At today’s Labor State Conference in Hobart, Premier Lara Giddings has announced that Tasmania will become the first state to allow same-sex marriages if the federal parliament fails to act.
The spectacular pledge means the first same-sex marriages in the state could take place within a few months – even as early as later this year, possibly positioning Tasmania as the tourist spot for gays and lesbians to visit for ceremonies.
Constitutional expert Professor George Williams has backed the Premier’s plan, pointing out that the power to make marriage laws is shared by the Commonwealth and the states, and if the Commonwealth refuses to make a law for one type of marriage – in this case same-sex marriage – that power falls to the states.
Tasmanian gay rights advocate Rodney Croome today praises Giddings for her leadership on the issue. He says he does realize a High Court challenge to Tasmania’s marriage equality law is possible, but notes that many state and Commonwealth laws are enacted despite constitutional question marks, including the Howard Government’s Work Choices legislation and the Gillard Government’s carbon tax.
“To those people who say this is too much of a risk, and holds out false hope to same-sex couples, I say that there is much greater risk in not seizing this opportunity and moving forward,” Croome reacts.
“Ms Gidding’s pledge is a historic moment for Tasmania and for the gay community nationally,” he adds. “Tasmania will be more socially inclusive, we will build stronger relationships and families, our economy will benefit and we will dispell our lingering reputation for intolerance forever.
“Nationally, pressure for marriage equality will increase as couples married in Tasmania demand recognition from other Australian governments, and as it becomes clear that the sky doesn’t fall in when same-sex partners wed.”
Croome says Tasmania is the logical state to take the lead because its parliament was the first to enact a civil union scheme, the first to recognise overseas same-sex marriages and the first to give in-principle support to the reform at a national level.

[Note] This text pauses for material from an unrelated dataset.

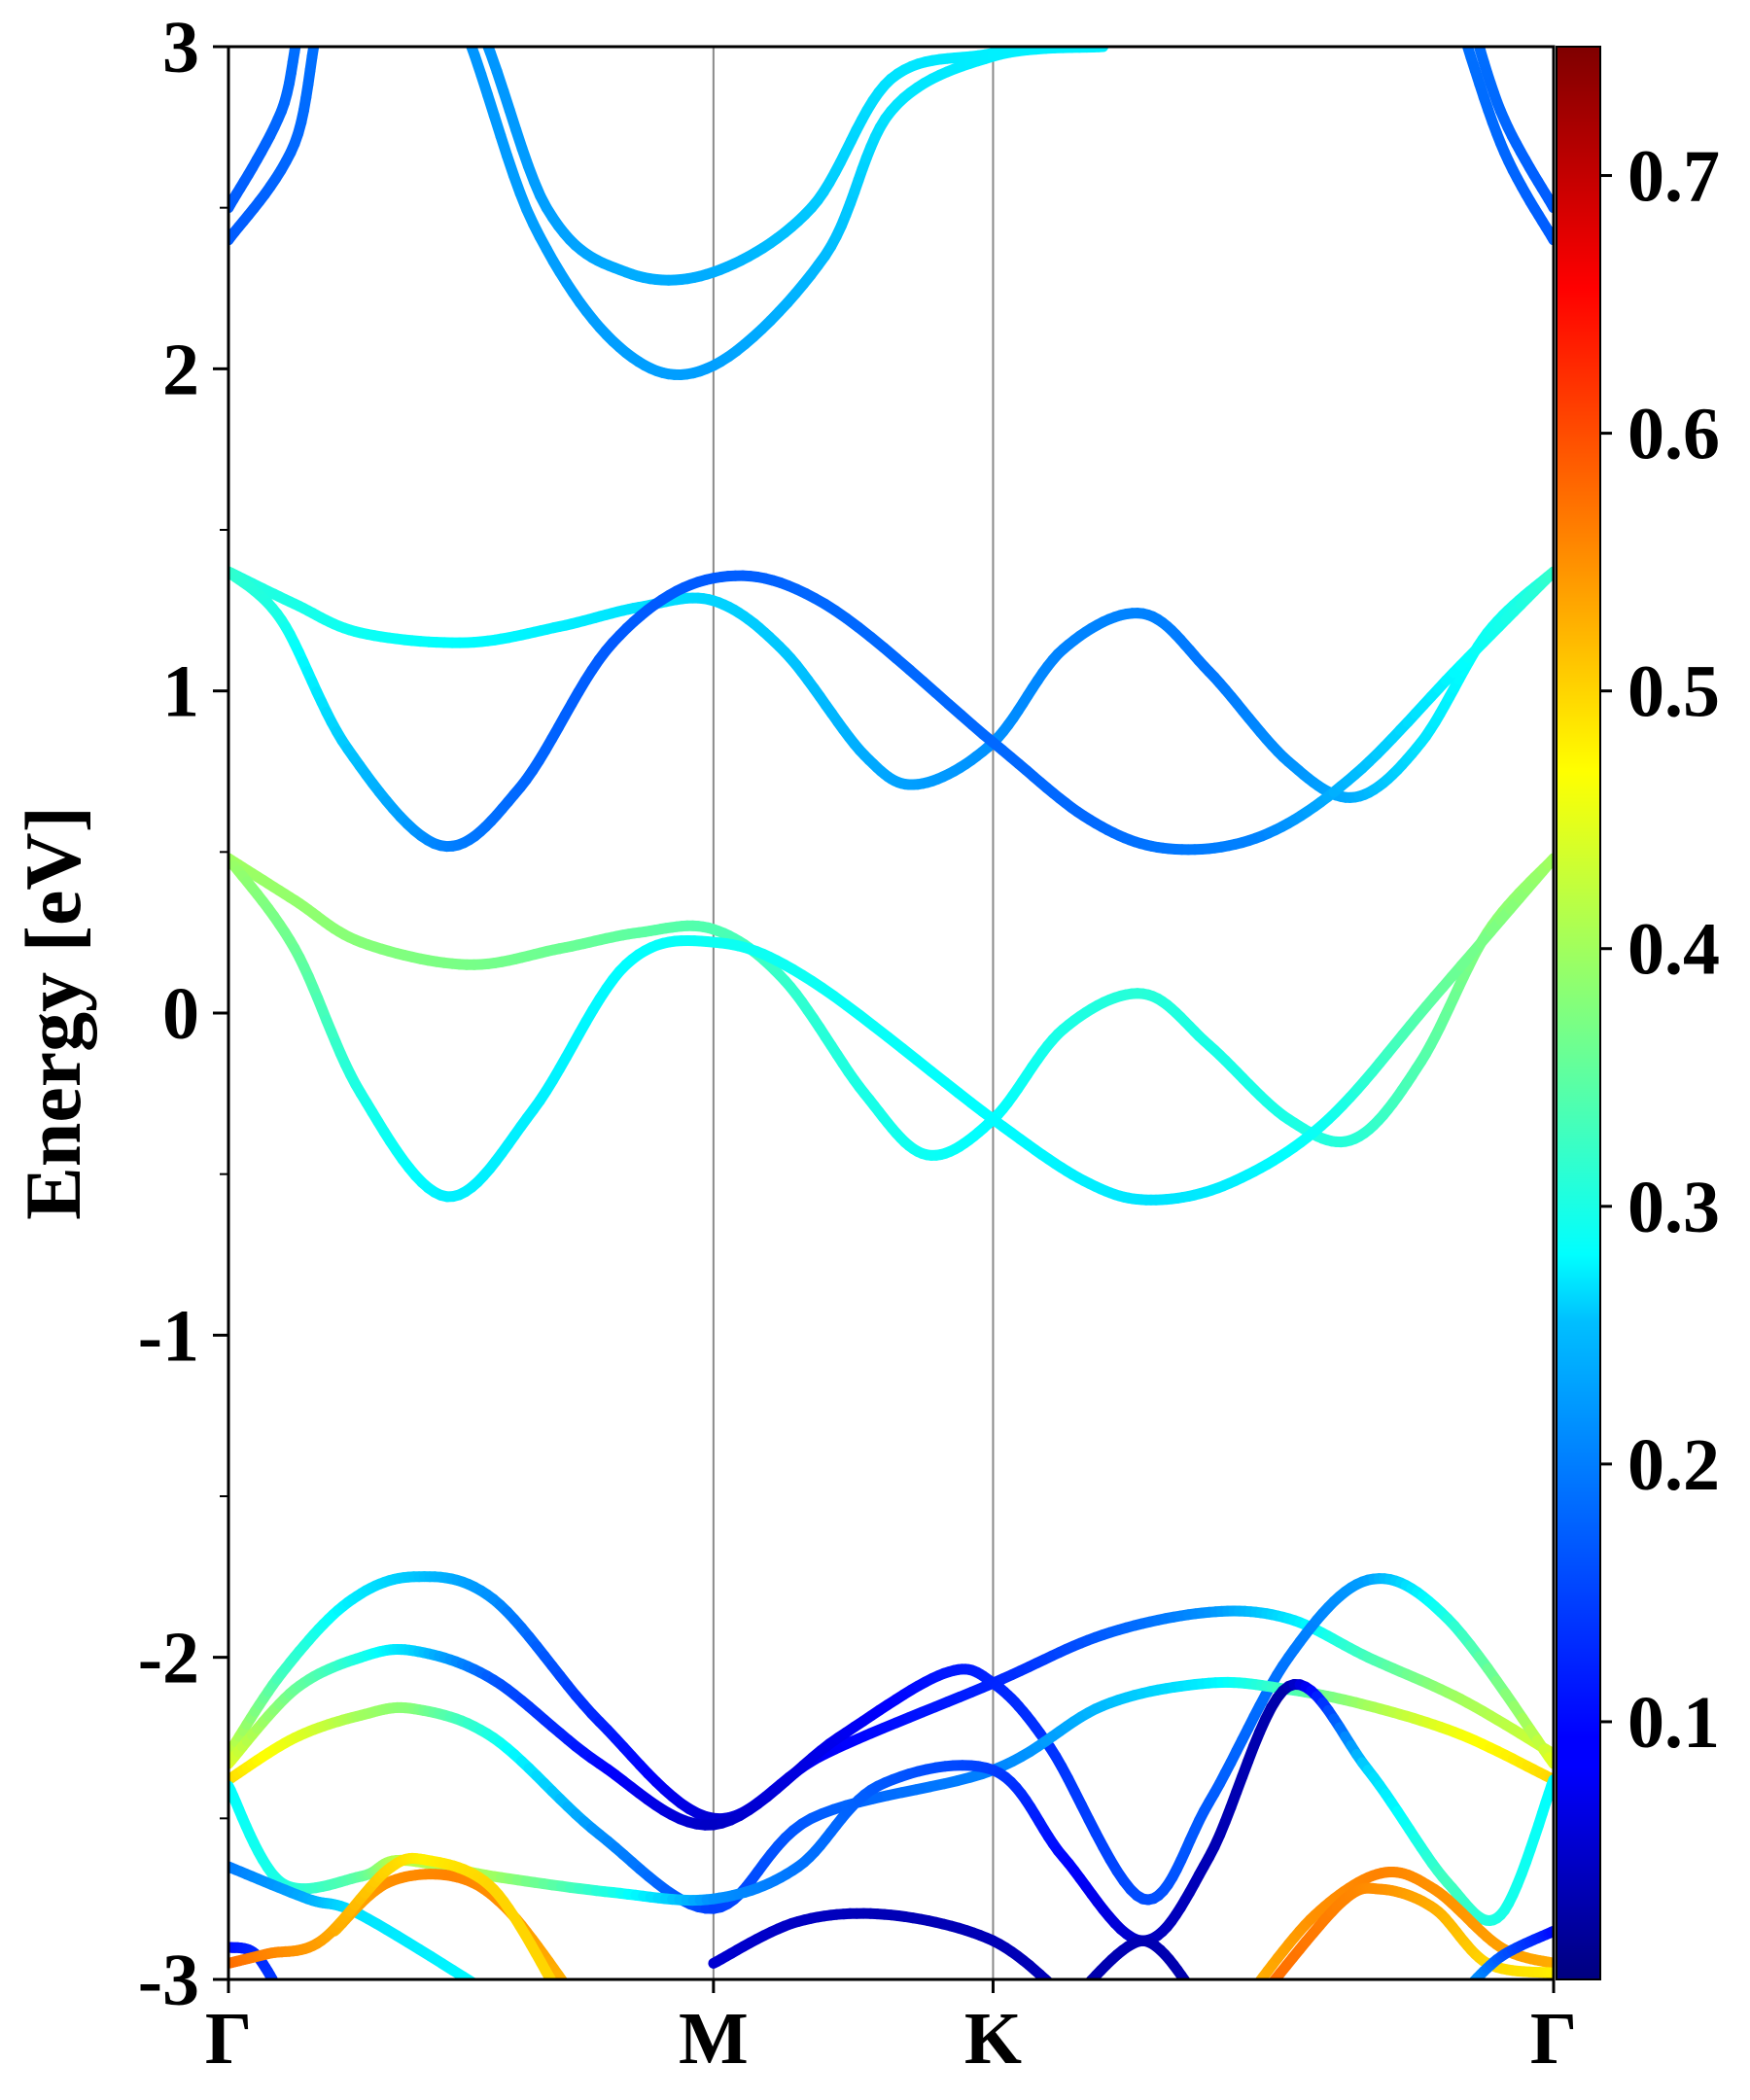  Describe the element at coordinates (714, 2039) in the screenshot. I see `x-tick-label: M` at that location.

“Ironically, the fact Tassie was the last state to decriminalise homosexuality in 1997 has led us directly to this point because the damage caused by prejudice and discrimination is still a recent and painful memory for many Tasmanians.”
Fellow marriage equality advocate Alex Greenwich has also welcomed the Tasmanian Premier’s announcement. “Regardless of what happens federally, this means it is likely we will have same-sex marriage on Australian soil as early as this year,” he tells Same Same.
Meanwhile, Professor Lee Badgett from the University of California Williams Institute has estimated that if Tasmania is the “first mover” on same-sex marriage it will benefit by at least $96 million from couples marrying in the state.